Are short-term player sendoffs coming to MLS?

Will MLS be the first top-tier pro soccer league to incorporate timed penalties, with a "sin bin" system?
“I went to a fight the other night and a hockey game broke out.” 
– Rodney Dangerfield

With the announcement today that the International Football Association Board (IFAB), soccer’s rule-making body, would allow top pro leagues to incorporate timed penalties, or “sin bins,” for select yellow card offenses, and that MLS would be the first league open to testing such a rule system, the reaction of league supporters on social media was swift and severe.

To summarize: “WTF is Don Garber smoking?!?! LEAVE MY SPORT ALONE!!!” 

Many sports have timed penalties for serious misconduct — most notably, pro hockey, which gives 2, 5 or 10-minute penalties to players, and their teammates play short-handed while the wronged team gets a “power play.”

Rugby and lacrosse utilize timed penalties as well, and even indoor soccer has hockey-style power plays with its “blue card” fouls

But how do you apply that rule to a free-flowing sport like soccer, which has a running clock? 

How the ‘sin bin’ will work in soccer…

At a glance, the avid soccer fan’s brain is already cramping up. “We already have a good system,” they’d say, “Stop messing with our game’s rules and fix the salary cap instead!” 
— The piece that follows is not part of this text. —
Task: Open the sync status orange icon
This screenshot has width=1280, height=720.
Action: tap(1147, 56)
And I’d agree — one yellow card for major fouls and offenses is the warning, and a second sends you off to the showers. And of course, a straight red card is available to send off the most violent players ASAP. (And yes, also fix the salary cap and add a Designated Player slot!) 

What this new “sin bin” system would do is give the referee an option for an “orange” card — a way to punish very ugly-looking tackles that are more than the usual yellow card, but don’t quite live up to red-card status. 
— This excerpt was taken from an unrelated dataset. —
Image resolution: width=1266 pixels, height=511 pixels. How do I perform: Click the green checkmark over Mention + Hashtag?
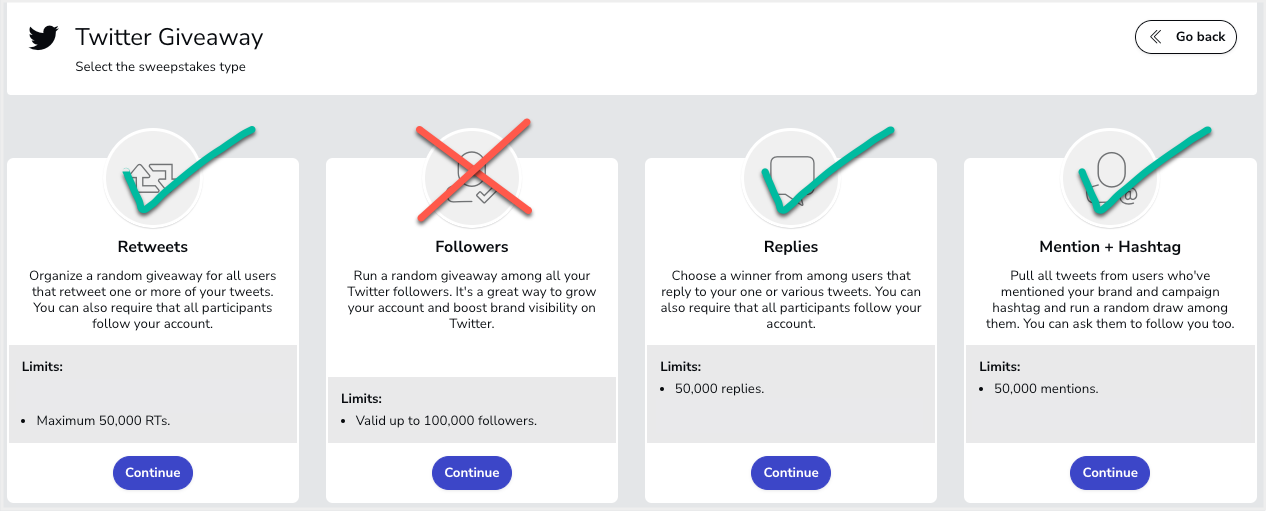1145,168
Plus, it would punish “tactical fouls” that purposefully stop a promising attack, or major violations that pro soccer that tried to curb such as players rushing at referees and surrounding them for no-calls or missed calls with dissent. 

To signal these “super fouls,” referees would just raise their yellow card as normal, but then motion to the sidelines with their arms that the player is being sent off for a “temporary dismissal” (the FA’s term), which the fourth official would keep track of, with penalty time starting at the restart of play. The fourth official (or another league sideline official/timekeeper) would then signal the center referee at the penalty’s conclusion, and the center ref would waive on the player back to the field. 

There’s no actual “penalty box” for the dismissed players to sit in. The FA’s rules state they should wait in the team’s technical area — right next to their manager, who may have a few choice words for the player who just put their team at a disadvantage.

It’s already been tested in “grassroots” levels of soccer in the UK. And the results were promising

The English FA introduced sin bins as a punishment for dissent to all levels of grassroots football in the 2019-20 season, following a pilot in 31 leagues during the previous two terms. According to FA figures, those trials resulted in a 38 percent reduction in dissent across the leagues, with 72 percent of players, 77 percent of managers and 84 percent of referees wanting to continue with the change. 

At a glance, here are my pros and cons:

• PRO: A player-advantage opens up interesting possibilities for tactics and substitutions that haven’t existed before. 

Depending on when the advantage occurs, managers will have to decide whether to substitute in extra attackers to try to improve their scoring changes during the 10-minute advantage, and whether to use another of their five substitutions to take off that extra attacker for defense when the sides even up after 10 minutes.